El proyecto "biblioteca del futuro" de la artista Katie Paterson durará un siglo en curso. Cada año se dona un libro de alguien que destaque y no se leerá por completo hasta 2114, cuando la colección completa se imprima en papel producto de árboles plantados para este fin. La Cámara Mundial de Semillas de Svalbard va aún más lejos al almacenar millones de semillas en un búnker de roca indestructible en el Círculo Polar Ártico diseñado para durar mil años. ¿Pero cómo podemos planear cosas de aquí a un milenio?

Quizás la respuesta es el secreto mejor guardado de ser un rebelde del tiempo. Y viene de la diseñadora de biomímesis Janine Benyus que sugiere aprender de los 3800 millones de años de evolución de la naturaleza. ¿Cómo aprendieron otras especies a sobrevivir y prosperar durante 10 000 generaciones o más? Bueno, cuidando el lugar que cuidará a su descendencia, viviendo en el ecosistema en el que han nacido, sabiendo que no hay que ensuciar el nido, algo que los humanos hemos estamos haciendo con efectos devastadores a un ritmo cada vez más acelerado durante el siglo pasado.

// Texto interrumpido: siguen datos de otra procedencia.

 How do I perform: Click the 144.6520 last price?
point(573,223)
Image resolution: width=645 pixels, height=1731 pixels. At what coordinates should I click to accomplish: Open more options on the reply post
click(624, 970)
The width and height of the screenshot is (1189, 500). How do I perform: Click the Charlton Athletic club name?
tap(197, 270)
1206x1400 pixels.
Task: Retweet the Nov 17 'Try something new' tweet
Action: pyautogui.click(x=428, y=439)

Así que un punto de partida profundo para los rebeldes del tiempo del mundo es centrarse no solo en alargar el tiempo sino también en regenerar el lugar. Debemos regenerar, reparar y cuidar nuestro hogar, el planeta, que cuidará a nuestra descendencia. Por nuestros hijos, y por los hijos de nuestros hijos, y todos los que vendrán después, debemos enamorarnos de ríos y montañas, de casquetes polares y sabanas, y volver a conectarnos con largos y vitales ciclos de la naturaleza.

Seamos todos rebeldes del tiempo y hallemos inspiración en la hermosa bendición mohicana que se dice en los nacimientos: "Gracias, Tierra. Tú conoces el camino".